◆ EXCERPT TO READ
That's actually a bad thing. Isekai's use it as a lazy way for exposition instead of making it natural, and the "Oh it's like a video game!" is so fuckin lazy
Depends on the story and how quickly you want to get to the good stuff. Which if its a manga you want to already be there, with the readers on board, and knowing whats happening.
You say lazy, I say its just a form of in media res.
Not bad, just preferences.
My favourite science fiction story starts with about ten pages of explicit "this is not how it should be done" from the author exposition, to set up everything before it all gets fucking burnt to the ground over the course of the plot and it is glorious. He got it out of the way so you could get to the good stuff. It's very much of the old man around the campfire style, where the old man tells you what the story setup is and then he launches into the story.
Of course not all of them are like that. Yes a lot of them are lazy cash grabs. But not all of them. The idea is sound and is not even new, its just that most are doing it badly so that's all people see.
When they go to fantasy europe and teach them how to make western food and they're all like "OH MY GOD ALL WE ATE WAS DIRT THANK YOUFOR TEACHING ME HOW TO MAKE A FUCKIN CROISSANT."

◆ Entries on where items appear
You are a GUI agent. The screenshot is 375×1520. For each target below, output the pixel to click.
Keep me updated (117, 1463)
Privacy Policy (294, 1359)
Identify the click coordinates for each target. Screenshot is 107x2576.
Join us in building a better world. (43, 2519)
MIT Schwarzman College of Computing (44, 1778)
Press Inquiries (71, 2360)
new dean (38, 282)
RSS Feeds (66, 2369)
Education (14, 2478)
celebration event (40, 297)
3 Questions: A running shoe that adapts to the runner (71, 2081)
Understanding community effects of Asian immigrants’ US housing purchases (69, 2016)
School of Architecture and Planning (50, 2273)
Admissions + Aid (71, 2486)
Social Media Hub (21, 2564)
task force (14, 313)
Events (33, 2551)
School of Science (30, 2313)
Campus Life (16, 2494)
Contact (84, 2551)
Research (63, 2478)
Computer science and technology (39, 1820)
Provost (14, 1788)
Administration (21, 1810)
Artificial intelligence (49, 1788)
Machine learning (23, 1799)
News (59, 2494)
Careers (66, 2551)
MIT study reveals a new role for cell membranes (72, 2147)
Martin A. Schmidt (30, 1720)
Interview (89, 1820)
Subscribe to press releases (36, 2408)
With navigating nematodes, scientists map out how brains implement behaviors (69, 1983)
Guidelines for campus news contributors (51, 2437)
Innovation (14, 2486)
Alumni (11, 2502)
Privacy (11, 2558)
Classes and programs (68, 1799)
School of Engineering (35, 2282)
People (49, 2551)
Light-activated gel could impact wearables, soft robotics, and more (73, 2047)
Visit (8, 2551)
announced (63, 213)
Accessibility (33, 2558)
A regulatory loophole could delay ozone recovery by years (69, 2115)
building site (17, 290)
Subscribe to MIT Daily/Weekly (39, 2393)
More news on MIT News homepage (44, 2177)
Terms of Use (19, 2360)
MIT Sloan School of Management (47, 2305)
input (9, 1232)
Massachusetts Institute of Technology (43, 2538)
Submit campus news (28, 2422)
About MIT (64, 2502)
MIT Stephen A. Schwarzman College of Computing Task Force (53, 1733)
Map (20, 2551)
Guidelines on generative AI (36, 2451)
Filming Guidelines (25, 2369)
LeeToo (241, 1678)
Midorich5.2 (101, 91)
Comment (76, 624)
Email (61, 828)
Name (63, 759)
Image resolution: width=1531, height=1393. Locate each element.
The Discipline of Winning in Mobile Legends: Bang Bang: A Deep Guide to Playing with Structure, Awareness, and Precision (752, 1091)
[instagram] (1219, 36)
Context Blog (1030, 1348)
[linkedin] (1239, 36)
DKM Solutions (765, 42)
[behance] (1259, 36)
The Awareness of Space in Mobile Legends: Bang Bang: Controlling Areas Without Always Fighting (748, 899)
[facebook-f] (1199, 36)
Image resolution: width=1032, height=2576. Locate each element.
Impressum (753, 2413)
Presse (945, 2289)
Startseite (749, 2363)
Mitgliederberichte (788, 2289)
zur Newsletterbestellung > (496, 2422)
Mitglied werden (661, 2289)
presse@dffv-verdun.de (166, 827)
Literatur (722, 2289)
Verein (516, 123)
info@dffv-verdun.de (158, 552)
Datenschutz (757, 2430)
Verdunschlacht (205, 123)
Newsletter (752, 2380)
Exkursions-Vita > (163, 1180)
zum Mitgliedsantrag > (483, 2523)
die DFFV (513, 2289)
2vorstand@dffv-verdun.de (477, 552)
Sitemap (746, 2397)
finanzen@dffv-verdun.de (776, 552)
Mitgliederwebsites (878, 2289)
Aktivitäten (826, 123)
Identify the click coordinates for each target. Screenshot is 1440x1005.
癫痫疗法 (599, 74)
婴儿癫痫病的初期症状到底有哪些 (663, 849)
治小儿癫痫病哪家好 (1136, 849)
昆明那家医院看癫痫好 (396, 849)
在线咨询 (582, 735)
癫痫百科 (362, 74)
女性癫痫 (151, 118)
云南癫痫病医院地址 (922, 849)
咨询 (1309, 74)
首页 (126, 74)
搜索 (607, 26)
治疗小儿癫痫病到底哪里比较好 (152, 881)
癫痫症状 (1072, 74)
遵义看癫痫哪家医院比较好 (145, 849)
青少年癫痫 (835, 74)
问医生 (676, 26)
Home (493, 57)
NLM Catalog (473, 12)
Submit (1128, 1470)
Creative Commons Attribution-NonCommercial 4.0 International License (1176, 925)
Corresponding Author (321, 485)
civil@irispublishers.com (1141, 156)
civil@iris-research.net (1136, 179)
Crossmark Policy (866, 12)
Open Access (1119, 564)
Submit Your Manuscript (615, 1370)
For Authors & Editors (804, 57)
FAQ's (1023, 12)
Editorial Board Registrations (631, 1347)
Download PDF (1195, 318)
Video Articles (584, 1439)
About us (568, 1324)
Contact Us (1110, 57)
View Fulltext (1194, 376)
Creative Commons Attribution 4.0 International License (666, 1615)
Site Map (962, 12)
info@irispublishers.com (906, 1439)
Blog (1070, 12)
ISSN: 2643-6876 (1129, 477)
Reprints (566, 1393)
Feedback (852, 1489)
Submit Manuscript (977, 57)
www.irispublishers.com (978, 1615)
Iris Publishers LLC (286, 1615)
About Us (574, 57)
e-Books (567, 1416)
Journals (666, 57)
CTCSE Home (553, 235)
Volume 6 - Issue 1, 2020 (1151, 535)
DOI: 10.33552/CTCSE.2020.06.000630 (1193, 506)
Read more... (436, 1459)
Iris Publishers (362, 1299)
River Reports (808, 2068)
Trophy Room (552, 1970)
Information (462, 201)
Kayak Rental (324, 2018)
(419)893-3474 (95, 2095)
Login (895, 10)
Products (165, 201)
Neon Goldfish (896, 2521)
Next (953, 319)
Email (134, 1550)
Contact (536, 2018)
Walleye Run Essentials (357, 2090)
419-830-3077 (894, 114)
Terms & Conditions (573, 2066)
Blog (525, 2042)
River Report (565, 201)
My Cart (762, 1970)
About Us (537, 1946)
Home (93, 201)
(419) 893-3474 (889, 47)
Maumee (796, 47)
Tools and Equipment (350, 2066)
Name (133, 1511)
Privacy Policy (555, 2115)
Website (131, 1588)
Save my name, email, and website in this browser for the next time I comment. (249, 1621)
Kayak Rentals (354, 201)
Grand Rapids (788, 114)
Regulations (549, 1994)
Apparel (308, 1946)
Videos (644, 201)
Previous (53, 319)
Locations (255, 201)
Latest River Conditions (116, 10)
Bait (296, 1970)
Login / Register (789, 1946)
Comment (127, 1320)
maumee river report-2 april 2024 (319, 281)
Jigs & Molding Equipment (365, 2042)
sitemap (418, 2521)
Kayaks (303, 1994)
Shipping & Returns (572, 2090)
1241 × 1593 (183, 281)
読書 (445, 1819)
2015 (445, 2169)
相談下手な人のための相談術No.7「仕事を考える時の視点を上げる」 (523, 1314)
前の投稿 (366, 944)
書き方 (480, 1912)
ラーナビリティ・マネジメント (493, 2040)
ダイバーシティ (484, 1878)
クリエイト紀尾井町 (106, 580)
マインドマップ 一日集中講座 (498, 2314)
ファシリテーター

◆ WHAT YOU NEED TO DO
1 – In the isekai discussion, what does the reply that objects to calling it lazy call this kind of opening instead?
2 – Copy the isekai discussion word for word from "My favourite science" to "into the story.".

◆ THE REPLIES
1 – A form of in media res.

2 –
My favourite science fiction story starts with about ten pages of explicit "this is not how it should be done" from the author exposition, to set up everything before it all gets fucking burnt to the ground over the course of the plot and it is glorious. He got it out of the way so you could get to the good stuff. It's very much of the old man around the campfire style, where the old man tells you what the story setup is and then he launches into the story.